Claw hammers can be constructed many ways but generally come in one of two forms. The first, and most popular, type of hammer is the two-piece hammer. This hammer is constructed from a forged steel head with a hole for fixing a handle. One end is made to fit the hole in the hammer head, then a steel wedge is driven into the wood which forces it to expand and secure the hammer head to the handle. Other handle materials include glass fiber and even carbon fiber.

Another type of claw hammer is single-piece forged heat-treated steel where the head and handle are integral. These hammers often have polymer grips to add to their ergonomics and decrease vibrations when the hammer is used.

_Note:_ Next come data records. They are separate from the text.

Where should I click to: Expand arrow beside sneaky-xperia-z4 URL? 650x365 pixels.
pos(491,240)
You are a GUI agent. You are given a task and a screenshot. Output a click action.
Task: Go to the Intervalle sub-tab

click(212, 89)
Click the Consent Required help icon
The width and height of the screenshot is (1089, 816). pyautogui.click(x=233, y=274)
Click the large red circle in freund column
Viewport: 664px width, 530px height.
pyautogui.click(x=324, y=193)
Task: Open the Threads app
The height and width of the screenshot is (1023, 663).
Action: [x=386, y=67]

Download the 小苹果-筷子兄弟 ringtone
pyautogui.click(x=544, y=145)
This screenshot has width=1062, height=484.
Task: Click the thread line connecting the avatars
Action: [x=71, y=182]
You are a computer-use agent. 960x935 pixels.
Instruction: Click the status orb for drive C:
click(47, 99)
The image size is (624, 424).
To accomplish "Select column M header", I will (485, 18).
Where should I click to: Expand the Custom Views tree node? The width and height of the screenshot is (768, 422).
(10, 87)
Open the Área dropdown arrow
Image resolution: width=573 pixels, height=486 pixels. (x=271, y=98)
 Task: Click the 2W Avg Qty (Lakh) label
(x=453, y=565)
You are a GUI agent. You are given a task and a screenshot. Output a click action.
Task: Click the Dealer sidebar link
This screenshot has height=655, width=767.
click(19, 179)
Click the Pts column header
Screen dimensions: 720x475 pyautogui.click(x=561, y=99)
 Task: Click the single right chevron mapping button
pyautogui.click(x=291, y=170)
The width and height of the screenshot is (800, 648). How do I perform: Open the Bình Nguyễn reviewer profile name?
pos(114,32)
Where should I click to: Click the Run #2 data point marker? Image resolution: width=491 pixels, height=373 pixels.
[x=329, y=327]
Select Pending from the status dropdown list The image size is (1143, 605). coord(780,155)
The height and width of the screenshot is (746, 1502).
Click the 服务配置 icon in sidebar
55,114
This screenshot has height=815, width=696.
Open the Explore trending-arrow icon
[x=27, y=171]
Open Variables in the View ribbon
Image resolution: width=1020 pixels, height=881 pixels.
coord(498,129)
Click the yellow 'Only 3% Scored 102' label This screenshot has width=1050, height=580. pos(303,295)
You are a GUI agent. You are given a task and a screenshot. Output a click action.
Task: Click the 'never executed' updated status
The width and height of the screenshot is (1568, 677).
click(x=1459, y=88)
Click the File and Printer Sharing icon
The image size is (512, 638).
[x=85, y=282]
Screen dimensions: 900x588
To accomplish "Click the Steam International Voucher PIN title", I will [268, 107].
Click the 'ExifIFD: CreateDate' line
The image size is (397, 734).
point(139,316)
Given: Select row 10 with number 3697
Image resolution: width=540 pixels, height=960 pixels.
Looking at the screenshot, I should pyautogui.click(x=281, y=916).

Another type of claw hammer is the framing hammer. This is an oversized claw hammer used in framing carpentry. The larger and heavier head can decrease the number of blows required to fully drive a nail, minimized further by increased leverage (torque) and head speed generated by longer handles. Framing hammers also characteristically have a checkered "milled" face, which reduces skip-off of the head if the blow is not precisely struck on the nail. The slight indentations left on the wood by the checkered face are considered unimportant in rough carpentry. Framing hammers also have a much straighter claw than regular claw hammers, as the claw is designed more for prying nailed boards apart, rather than removing nails (though its claw can also be used in that capacity).

The size of this type of hammer is commonly designated by the weight of its head, which may range from 7–32 oz.